_Work instructions_: List every proper name that appears in the excerpt about the Postsecret exhibit.

*** Excerpt to read Section Begins ***

That line cracks me up, silly as that might sound. I saw a few those today after having gone to a Postsecret exhibit at the Hillyer. I'm glad I got to go since tomorrow's the last day for it. It was nice getting to see it again live since it's been a long time since I went to one, 3 yrs now actually. I was still living in Hampton around that time and drove 3 hrs just to see it, along with FOUND. I got teary reading some of the impromptu made ones. They left some papers out and crayons out for people to write their secrets and I'd say about 6 walls were covered with these secrets. I didn't make any, it was enough just to see others' because I already see myself in some of them. One made a comment how the secrets are full of sadness. From what it seems though, I think it's the sadness or the negative emotions that one tries to let go while holding on to happiness as much as we can. I know there has to be balance but I think we can relate more on each other's pain more than anything, it's one of the basic emotions that shows we're all the same.

*** Excerpt to read Section Ends ***
*** Data excerpts Section Begins ***

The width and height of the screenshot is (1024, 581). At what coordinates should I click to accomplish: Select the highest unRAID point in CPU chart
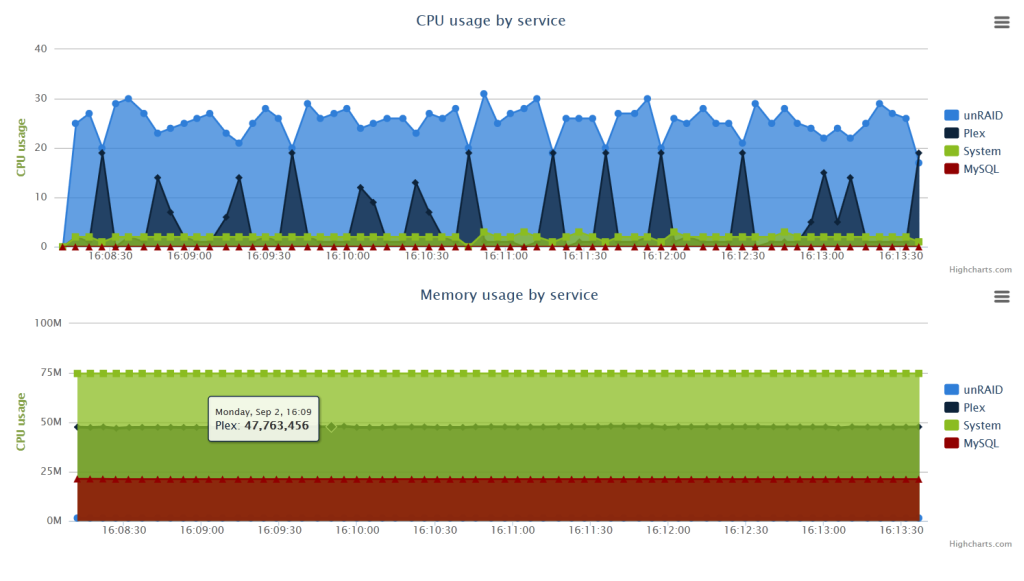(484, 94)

*** Data excerpts Section Ends ***
*** Data excerpts Section Begins ***

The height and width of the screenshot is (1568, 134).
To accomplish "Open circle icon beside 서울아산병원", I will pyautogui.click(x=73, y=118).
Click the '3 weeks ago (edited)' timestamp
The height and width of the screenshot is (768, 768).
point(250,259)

*** Data excerpts Section Ends ***

_Written response_: Postsecret, Hillyer, Hampton, FOUND